* Exercise *
Print the following rows without any change.

* Working data *
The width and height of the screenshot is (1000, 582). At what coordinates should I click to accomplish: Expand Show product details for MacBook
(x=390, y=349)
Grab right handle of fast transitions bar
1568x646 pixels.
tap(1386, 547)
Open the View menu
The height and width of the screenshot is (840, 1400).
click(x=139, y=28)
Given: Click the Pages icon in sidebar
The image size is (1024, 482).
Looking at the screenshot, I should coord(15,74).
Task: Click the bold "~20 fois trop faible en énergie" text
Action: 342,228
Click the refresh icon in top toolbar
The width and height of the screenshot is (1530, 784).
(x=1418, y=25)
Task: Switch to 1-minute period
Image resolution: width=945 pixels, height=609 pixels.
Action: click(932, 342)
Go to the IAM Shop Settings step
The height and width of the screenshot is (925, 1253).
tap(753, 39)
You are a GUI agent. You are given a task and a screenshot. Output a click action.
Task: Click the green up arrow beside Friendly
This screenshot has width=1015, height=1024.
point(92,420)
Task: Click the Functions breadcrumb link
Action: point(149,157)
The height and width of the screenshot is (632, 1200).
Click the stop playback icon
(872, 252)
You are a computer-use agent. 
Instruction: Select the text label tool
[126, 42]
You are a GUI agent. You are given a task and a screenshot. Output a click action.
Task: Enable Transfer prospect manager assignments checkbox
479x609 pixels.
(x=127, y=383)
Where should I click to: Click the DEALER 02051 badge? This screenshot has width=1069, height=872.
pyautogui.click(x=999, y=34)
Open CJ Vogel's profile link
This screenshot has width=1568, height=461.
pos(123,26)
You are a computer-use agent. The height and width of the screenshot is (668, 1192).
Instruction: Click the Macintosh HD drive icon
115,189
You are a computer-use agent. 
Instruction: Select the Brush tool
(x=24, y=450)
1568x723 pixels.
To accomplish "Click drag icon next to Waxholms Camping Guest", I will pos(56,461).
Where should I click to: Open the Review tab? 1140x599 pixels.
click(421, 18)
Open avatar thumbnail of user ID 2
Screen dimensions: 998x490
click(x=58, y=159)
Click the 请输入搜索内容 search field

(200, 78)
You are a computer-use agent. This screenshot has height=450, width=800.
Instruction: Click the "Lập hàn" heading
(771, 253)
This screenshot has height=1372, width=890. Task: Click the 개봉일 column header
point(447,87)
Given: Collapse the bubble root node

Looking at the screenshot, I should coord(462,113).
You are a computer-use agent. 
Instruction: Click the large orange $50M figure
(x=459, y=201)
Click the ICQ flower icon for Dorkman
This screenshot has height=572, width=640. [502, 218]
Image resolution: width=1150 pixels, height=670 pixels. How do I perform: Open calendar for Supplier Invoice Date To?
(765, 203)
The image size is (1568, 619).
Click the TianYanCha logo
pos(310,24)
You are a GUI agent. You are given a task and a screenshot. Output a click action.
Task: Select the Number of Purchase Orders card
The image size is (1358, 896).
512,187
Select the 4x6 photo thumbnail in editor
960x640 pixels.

* Response for this exercise *
The width and height of the screenshot is (1000, 582). At what coordinates should I click to accomplish: Expand Show product details for MacBook
(x=390, y=349)
Grab right handle of fast transitions bar
1568x646 pixels.
tap(1386, 547)
Open the View menu
The height and width of the screenshot is (840, 1400).
click(x=139, y=28)
Given: Click the Pages icon in sidebar
The image size is (1024, 482).
Looking at the screenshot, I should coord(15,74).
Task: Click the bold "~20 fois trop faible en énergie" text
Action: 342,228
Click the refresh icon in top toolbar
The width and height of the screenshot is (1530, 784).
(x=1418, y=25)
Task: Switch to 1-minute period
Image resolution: width=945 pixels, height=609 pixels.
Action: click(932, 342)
Go to the IAM Shop Settings step
The height and width of the screenshot is (925, 1253).
tap(753, 39)
You are a GUI agent. You are given a task and a screenshot. Output a click action.
Task: Click the green up arrow beside Friendly
This screenshot has width=1015, height=1024.
point(92,420)
Task: Click the Functions breadcrumb link
Action: point(149,157)
The height and width of the screenshot is (632, 1200).
Click the stop playback icon
(872, 252)
You are a computer-use agent. 
Instruction: Select the text label tool
[126, 42]
You are a GUI agent. You are given a task and a screenshot. Output a click action.
Task: Enable Transfer prospect manager assignments checkbox
479x609 pixels.
(x=127, y=383)
Where should I click to: Click the DEALER 02051 badge? This screenshot has width=1069, height=872.
pyautogui.click(x=999, y=34)
Open CJ Vogel's profile link
This screenshot has width=1568, height=461.
pos(123,26)
You are a computer-use agent. The height and width of the screenshot is (668, 1192).
Instruction: Click the Macintosh HD drive icon
115,189
You are a computer-use agent. 
Instruction: Select the Brush tool
(x=24, y=450)
1568x723 pixels.
To accomplish "Click drag icon next to Waxholms Camping Guest", I will pos(56,461).
Where should I click to: Open the Review tab? 1140x599 pixels.
click(421, 18)
Open avatar thumbnail of user ID 2
Screen dimensions: 998x490
click(x=58, y=159)
Click the 请输入搜索内容 search field

(200, 78)
You are a computer-use agent. This screenshot has height=450, width=800.
Instruction: Click the "Lập hàn" heading
(771, 253)
This screenshot has height=1372, width=890. Task: Click the 개봉일 column header
point(447,87)
Given: Collapse the bubble root node

Looking at the screenshot, I should coord(462,113).
You are a computer-use agent. 
Instruction: Click the large orange $50M figure
(x=459, y=201)
Click the ICQ flower icon for Dorkman
This screenshot has height=572, width=640. [502, 218]
Image resolution: width=1150 pixels, height=670 pixels. How do I perform: Open calendar for Supplier Invoice Date To?
(765, 203)
The image size is (1568, 619).
Click the TianYanCha logo
pos(310,24)
You are a GUI agent. You are given a task and a screenshot. Output a click action.
Task: Select the Number of Purchase Orders card
The image size is (1358, 896).
512,187
Select the 4x6 photo thumbnail in editor
960x640 pixels.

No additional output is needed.